La soluzione potrebbe essere forse un “sistema integrato di gestione della sicurezza”. Ma cosa si intende con questa espressione che sottotitola la conferenza a cui prenderà parte al Forum Pa?

Il livello fondamentale al quale stanno lavorando autorità nazionali, a partire dalla presidenza del Consiglio, è un sistema integrato che possa migliorare le capacità di difesa del Paese, preventiva e reattiva, di fronte ad attacchi condotti contro infrastrutture critiche. Lì c’è uno spazio forte di azione, riservato ma importate, che si realizza con l’impegno della presidenza del Consiglio, del Dis, Del Mise, dell’AgiD, dei vari player e service provider, delle banche e delle grandi utility. Ed è un lavoro fondamentale che si basa su coordinamento, sinergia e condivisione. Tutto questo è però orientato più al sistema-Paese. Se si considera la singola pubblica amministrazione, è poco impattata da questo fenomeno e dunque si lega di più al discorso relativo a formazione e strumenti d’acquisto. Con questo intendo che la PA deve avere la possibilità di disporre di linee-guida per acquistare tecnologie, soluzione e servizi già pensati per risolvere i problemi della cyber-security. Tutto questo c’è, ma in maniera limitata.

Tra pochi giorni entrerà in vigore il Gdpr. È corretto definirlo una rivoluzione? E perché è importante essere compliant?

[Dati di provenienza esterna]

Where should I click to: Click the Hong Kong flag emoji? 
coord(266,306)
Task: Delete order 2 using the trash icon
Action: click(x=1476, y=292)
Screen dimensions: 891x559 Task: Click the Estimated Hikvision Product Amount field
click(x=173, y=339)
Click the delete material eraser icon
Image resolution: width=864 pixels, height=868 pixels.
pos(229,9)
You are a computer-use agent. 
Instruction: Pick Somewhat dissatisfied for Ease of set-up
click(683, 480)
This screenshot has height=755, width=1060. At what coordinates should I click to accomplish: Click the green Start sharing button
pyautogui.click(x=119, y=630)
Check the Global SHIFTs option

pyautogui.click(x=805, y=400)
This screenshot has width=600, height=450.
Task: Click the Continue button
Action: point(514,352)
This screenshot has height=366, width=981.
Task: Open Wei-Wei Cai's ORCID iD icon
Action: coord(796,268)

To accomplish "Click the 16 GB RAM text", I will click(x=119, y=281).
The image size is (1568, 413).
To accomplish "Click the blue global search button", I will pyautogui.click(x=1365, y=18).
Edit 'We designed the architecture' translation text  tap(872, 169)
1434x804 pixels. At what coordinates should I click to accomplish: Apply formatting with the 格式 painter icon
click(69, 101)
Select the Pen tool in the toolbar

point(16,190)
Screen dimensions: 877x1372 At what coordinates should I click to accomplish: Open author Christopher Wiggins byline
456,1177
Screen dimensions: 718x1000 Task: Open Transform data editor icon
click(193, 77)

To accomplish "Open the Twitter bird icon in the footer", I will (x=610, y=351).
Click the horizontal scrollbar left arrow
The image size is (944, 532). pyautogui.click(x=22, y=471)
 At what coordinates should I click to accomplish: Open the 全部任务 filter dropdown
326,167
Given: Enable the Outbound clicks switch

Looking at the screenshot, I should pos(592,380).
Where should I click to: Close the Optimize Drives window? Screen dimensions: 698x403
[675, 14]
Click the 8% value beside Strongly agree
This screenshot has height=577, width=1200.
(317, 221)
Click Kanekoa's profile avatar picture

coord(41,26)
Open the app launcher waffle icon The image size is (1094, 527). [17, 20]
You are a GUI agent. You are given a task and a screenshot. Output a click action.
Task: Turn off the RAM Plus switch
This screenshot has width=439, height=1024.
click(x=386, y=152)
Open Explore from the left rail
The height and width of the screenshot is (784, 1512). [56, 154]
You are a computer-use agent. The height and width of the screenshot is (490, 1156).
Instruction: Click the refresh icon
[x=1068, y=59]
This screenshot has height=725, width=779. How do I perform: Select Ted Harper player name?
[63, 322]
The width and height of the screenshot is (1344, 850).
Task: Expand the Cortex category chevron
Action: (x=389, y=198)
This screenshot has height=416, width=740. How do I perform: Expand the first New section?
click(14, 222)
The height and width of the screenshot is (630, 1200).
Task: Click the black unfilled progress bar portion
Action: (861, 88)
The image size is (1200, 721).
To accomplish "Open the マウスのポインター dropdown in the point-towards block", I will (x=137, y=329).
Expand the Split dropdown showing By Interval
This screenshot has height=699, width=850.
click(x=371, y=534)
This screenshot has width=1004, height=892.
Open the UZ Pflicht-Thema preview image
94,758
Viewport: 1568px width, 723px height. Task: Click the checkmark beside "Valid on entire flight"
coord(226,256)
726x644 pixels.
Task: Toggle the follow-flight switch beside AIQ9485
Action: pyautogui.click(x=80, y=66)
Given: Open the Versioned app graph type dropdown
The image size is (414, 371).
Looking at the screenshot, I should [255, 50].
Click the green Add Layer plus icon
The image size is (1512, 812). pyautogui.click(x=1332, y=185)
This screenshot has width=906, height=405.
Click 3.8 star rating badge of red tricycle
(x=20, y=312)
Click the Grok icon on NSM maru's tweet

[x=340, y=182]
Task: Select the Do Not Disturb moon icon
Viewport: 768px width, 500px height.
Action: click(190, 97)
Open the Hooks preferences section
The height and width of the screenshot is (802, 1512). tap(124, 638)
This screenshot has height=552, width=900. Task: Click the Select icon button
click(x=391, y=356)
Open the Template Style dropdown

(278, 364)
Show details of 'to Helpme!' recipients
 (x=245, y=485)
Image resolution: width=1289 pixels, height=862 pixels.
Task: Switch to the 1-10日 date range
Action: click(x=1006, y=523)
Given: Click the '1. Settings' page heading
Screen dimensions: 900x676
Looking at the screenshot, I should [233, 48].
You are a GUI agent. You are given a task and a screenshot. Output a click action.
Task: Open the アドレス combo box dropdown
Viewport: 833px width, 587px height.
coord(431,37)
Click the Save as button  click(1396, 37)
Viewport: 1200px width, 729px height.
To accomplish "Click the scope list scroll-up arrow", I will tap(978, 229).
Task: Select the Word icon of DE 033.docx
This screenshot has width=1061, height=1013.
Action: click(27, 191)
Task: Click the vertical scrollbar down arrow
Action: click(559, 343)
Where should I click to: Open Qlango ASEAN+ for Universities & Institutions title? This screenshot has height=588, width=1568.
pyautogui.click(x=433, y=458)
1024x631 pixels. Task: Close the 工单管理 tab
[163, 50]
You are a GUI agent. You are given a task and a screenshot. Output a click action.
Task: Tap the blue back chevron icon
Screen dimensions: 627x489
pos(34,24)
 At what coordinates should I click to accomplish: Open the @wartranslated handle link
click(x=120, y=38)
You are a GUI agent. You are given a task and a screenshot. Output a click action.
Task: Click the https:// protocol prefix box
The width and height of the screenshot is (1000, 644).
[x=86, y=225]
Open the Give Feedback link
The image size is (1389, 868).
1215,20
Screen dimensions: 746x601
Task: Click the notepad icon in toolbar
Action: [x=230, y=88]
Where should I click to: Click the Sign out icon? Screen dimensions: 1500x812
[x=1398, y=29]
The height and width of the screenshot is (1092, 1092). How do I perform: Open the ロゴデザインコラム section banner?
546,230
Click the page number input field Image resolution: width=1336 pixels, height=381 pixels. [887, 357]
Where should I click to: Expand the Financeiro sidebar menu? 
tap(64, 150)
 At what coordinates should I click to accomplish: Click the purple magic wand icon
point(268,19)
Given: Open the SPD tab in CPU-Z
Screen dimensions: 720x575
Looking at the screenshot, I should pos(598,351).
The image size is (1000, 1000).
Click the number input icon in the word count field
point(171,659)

Ritengo sia corretto parlare di un rivoluzione, poiché lo è dal punto di vista della consapevolezza della rilevanza del dato e dell’importanza che ha osservarlo e proteggerlo. Ciò riguarda sia le aziende, sia le Pa, simili poiché focalizzate sull’erogazione di un servizio che, se coinvolge dati sensibili, sarà indubbiamente rivoluzionato come lo fu, a suo tempo, con l’introduzione del Garante della privacy. Anche l’impatto di carattere tecnologico sarà sicuramente una svolta. Per quanto riguarda la compliance, per la Pa è un dovere più che un fattore di importanza. Comunque, il Regolamento è rilevante anche per segnalare il fatto che cambiare le cose è possibile. È possibile cioè definire la normativa, acquisirla, capirla e implementare quello che serve. Questo tipo di processo aiuta l’innovazione e dà energia al sistema, dimostrando che, per quanto complesse, molte cose possono essere realizzate.